Patricia McNamara, 50, of Rockford, was killed in an October 2011 crash when a distracted driver ran a stop sign at Harmony Road and Route 20 near Marengo.
McHenry County Sheriff’s Police ticketed driver Kenneth Englert, 55, of Rochelle, for failure to obey a stop sign. Englert told police he was distracted by a cellphone call.
McHenry County Judge Robert Wilbrandt sentenced Englert to a $551 fine and court costs and 120 days of court supervision. The offense doesn’t even show up on Englert’s driving record, because a successful court supervision wipes the offender’s record clean.
This wasn’t Englert’s first driving offense.
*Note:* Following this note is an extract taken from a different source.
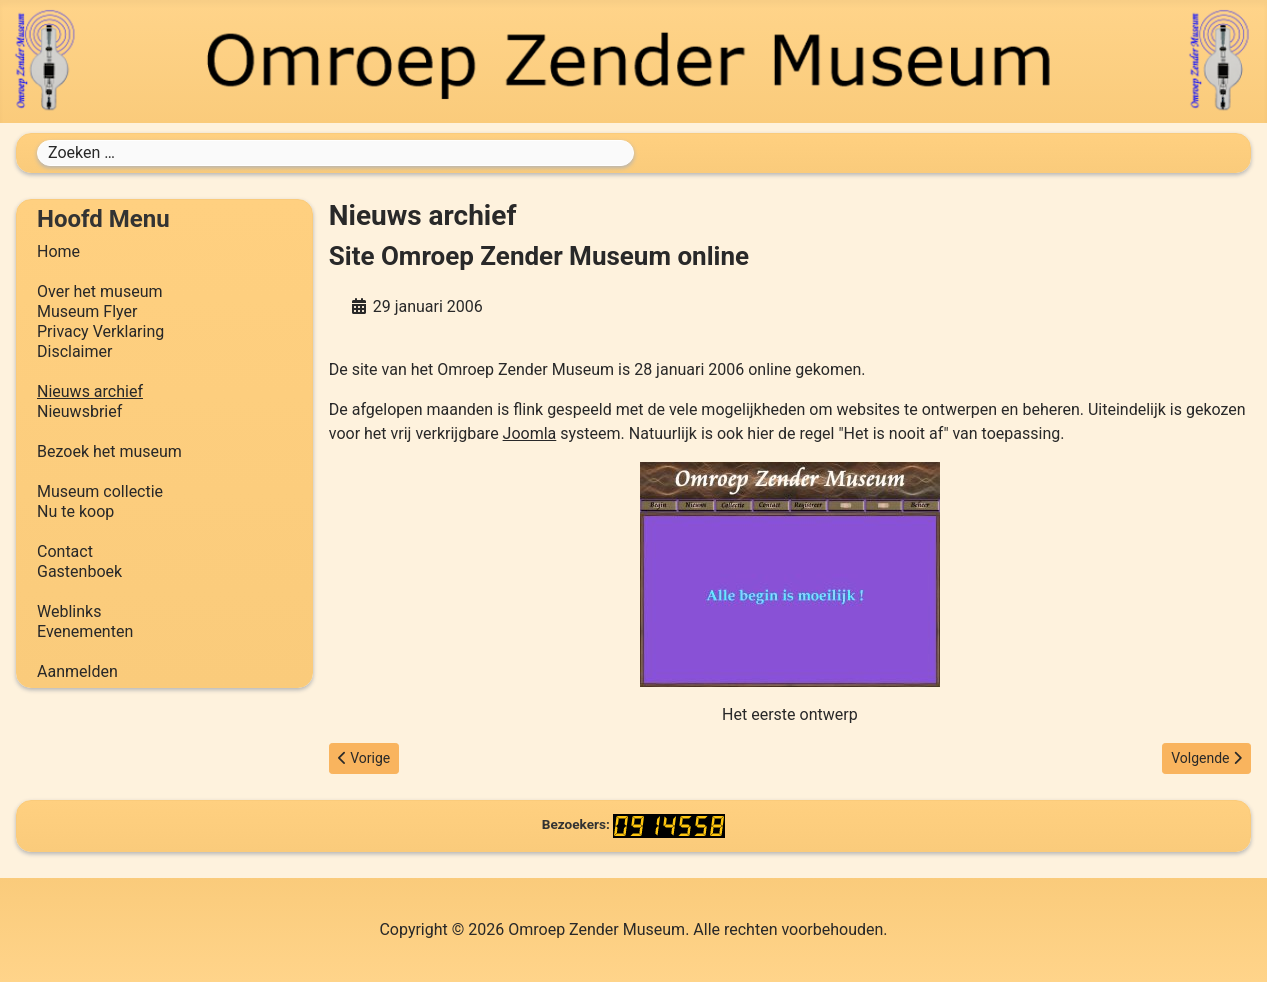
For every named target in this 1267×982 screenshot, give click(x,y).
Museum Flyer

He’d had prior speeding convictions. What Patricia’s Law does is take away the option of giving court supervision to an individual ticketed in a fatal crash.
It doesn’t make much sense that anyone could be at fault in a fatal crash and not have any evidence of it on their driving record, particularly if it was not the person’s first offense.
The legislation, which included local sponsors Sen. Pamela Althoff, R-McHenry, and Rep. Jack Franks, D-Marengo, also had the support of Illinois Secretary of State Jesse White, who agreed that such offenses should stay on a driver’s record.
Legislators sometimes can be too meddlesome when it comes to mandatory sentencing. But we’re not talking about a mandatory prison or jail term here, just a conviction and removal of the court supervision option for judges.
Drivers make mistakes, and accidents are accidents, although many can be prevented. But when a crash takes the life of another individual, it’s not in the best interest of Illinois residents to let the driver completely off the hook.